◆ **Problem requirements**: Output, word for word, the lines of this listing that fall between the line with "Click the dollar sign purchase icon" and the line with "Image resolution: width=800", counting both of those lines, and no others.

◆ **Supplied records**:
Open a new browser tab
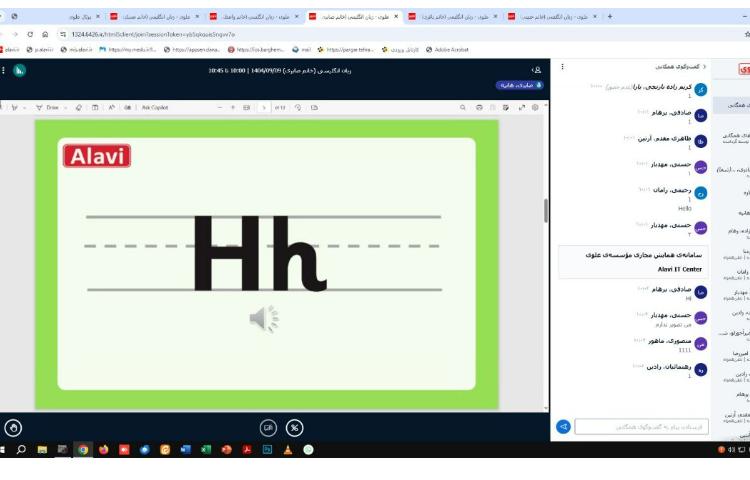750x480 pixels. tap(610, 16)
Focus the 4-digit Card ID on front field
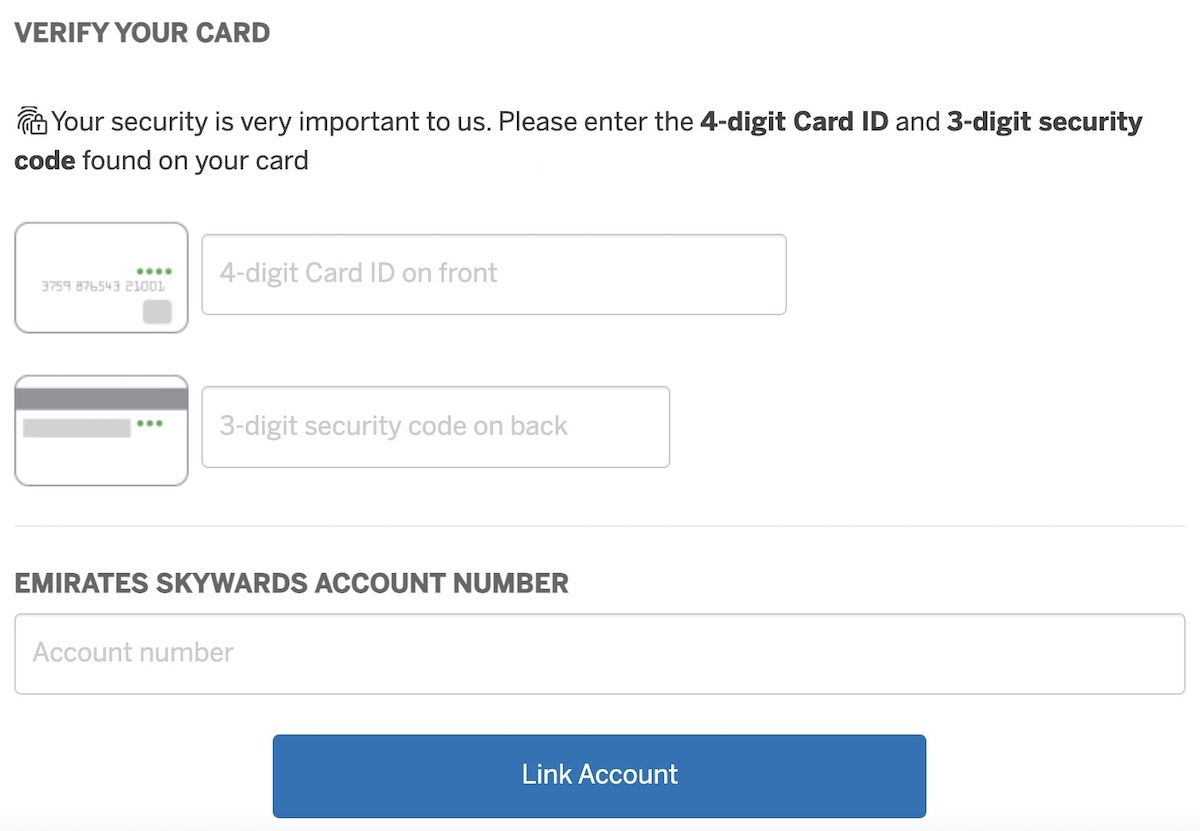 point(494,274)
--
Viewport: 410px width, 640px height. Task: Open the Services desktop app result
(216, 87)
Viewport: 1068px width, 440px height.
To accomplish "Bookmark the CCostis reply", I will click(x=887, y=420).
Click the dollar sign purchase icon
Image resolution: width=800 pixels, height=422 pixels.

◆ **Task answer**:
Click the dollar sign purchase icon
Image resolution: width=800 pixels, height=422 pixels.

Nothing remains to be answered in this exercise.